John Milnor, the American mathematician known for his discovery of exotic hyperspheres, has been awarded the 2011 Abel Prize by the Norwegian Academy of Science and Letters. The Abel Prize, which is accompanied by a cash award of USD$1 million, is generally regarded as the equivalent of the Nobel Prize in the field of mathematics.

Milnor’s principal field of study is the field of differential topology. One of Milnor’s discoveries was an exotic hypersphere in seven dimensions. Milnor showed that the solution of a problem such the propagation of waves or heat on this manifold could not be smoothly translated to solutions on an ordinary Euclidean 7-dimensional sphere — the spheres are not equivalent from the viewpoint of differential topology.

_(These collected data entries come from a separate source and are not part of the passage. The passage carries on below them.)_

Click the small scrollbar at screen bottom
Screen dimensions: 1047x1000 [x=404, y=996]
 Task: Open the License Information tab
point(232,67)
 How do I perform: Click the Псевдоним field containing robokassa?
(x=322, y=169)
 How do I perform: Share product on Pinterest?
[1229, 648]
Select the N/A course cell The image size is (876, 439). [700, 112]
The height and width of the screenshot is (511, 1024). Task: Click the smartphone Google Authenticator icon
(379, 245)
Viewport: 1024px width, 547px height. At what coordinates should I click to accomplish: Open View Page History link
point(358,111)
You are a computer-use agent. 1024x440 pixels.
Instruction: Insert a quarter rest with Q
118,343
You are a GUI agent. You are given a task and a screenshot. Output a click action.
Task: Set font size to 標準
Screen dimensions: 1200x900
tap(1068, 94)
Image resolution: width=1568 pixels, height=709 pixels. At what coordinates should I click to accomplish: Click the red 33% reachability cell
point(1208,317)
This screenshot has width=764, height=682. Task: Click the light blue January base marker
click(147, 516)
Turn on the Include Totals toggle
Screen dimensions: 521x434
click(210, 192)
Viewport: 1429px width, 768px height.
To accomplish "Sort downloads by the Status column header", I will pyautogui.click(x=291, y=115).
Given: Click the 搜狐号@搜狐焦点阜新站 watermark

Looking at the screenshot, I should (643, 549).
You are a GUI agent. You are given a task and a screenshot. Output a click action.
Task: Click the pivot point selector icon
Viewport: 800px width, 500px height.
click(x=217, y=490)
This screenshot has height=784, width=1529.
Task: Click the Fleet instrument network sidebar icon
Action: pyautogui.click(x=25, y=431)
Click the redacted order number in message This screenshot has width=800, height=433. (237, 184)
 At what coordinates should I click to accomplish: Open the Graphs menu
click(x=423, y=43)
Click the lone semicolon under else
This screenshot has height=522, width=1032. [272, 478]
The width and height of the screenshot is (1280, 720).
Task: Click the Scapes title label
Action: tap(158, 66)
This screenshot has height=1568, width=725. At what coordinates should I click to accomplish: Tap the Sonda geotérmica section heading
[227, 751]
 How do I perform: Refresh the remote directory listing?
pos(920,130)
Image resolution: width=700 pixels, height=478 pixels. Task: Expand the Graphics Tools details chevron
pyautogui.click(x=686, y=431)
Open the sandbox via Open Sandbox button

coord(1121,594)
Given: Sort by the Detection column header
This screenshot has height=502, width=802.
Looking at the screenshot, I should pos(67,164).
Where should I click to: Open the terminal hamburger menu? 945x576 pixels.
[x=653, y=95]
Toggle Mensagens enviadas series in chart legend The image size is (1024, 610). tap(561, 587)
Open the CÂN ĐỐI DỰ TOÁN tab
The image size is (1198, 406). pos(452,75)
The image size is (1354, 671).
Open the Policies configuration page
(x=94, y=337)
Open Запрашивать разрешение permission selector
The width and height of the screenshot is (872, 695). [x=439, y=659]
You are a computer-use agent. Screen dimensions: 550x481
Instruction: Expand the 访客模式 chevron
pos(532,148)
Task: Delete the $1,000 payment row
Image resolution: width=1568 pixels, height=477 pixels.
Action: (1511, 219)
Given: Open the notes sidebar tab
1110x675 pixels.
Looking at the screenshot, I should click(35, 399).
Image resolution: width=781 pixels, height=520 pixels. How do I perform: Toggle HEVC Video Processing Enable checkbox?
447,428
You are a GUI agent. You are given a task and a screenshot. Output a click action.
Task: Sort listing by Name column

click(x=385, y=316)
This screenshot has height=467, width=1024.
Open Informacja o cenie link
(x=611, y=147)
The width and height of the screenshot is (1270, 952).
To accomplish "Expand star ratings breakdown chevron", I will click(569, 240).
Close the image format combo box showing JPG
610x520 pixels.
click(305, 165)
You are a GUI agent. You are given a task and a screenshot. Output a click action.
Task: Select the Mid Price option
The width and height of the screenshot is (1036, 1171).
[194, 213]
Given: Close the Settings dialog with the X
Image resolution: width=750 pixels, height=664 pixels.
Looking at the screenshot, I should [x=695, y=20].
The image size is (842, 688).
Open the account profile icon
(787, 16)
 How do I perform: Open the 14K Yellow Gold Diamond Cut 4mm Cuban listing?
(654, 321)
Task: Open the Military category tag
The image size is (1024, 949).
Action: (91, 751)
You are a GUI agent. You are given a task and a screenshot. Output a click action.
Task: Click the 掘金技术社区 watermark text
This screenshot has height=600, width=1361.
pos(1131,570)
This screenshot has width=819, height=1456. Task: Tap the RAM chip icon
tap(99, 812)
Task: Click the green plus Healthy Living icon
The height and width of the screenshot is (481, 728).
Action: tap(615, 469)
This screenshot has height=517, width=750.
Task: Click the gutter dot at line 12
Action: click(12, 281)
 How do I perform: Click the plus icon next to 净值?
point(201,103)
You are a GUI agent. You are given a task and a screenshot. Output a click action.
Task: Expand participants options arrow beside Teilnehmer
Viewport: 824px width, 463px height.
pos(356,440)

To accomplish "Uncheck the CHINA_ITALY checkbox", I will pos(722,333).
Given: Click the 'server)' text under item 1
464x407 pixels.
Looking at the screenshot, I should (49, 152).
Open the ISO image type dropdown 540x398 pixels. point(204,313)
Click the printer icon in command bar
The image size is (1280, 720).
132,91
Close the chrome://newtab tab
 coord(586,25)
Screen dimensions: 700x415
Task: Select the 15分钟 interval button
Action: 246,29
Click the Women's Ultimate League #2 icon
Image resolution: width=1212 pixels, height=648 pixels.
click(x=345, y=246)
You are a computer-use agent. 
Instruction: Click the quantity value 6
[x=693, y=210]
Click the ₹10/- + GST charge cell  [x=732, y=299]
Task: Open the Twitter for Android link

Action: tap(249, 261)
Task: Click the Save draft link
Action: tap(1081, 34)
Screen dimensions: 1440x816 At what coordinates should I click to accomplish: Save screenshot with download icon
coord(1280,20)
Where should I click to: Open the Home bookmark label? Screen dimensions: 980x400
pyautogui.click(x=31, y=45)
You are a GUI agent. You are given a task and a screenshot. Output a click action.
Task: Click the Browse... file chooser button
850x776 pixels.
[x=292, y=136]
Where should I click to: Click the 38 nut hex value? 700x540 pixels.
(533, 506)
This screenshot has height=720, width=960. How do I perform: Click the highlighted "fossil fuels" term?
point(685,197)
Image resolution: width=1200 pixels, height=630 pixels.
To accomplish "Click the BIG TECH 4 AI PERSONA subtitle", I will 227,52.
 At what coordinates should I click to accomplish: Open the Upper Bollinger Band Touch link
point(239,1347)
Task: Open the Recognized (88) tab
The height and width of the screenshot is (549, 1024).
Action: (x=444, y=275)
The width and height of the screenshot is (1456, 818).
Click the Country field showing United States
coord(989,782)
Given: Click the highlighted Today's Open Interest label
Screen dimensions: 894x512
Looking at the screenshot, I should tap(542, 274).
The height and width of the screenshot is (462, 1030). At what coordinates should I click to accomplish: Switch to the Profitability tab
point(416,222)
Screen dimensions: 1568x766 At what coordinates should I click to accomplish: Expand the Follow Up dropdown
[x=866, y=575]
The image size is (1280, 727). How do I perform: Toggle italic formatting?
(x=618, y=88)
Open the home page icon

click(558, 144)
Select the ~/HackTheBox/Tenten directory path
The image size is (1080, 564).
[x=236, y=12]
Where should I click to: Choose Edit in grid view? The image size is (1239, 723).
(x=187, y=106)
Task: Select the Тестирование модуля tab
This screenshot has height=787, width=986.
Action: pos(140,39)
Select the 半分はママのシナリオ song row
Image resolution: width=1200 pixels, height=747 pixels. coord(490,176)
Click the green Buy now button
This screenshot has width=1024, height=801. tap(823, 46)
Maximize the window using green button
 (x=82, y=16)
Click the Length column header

The study of n-dimensional hyperspheres has been the center of a number of recent high-profile mathematical results, including the Poincare conjecture, which is that a n-dimensional sphere (in n+1-dimensional space) is essentially characterized by the property of simple connectivity. In 1966 Stephen Smale, another recipient of the Fields Medal, proved this conjecture in all dimensions greater than four. In 2004, Russian mathematician Grigory Perelman completed the proof for the 3-dimensional sphere (for which he was offered, but declined, a $1,000,000 “Millennium Prize” from the Clay Mathematics Institute). The 4-dimensional case remains open.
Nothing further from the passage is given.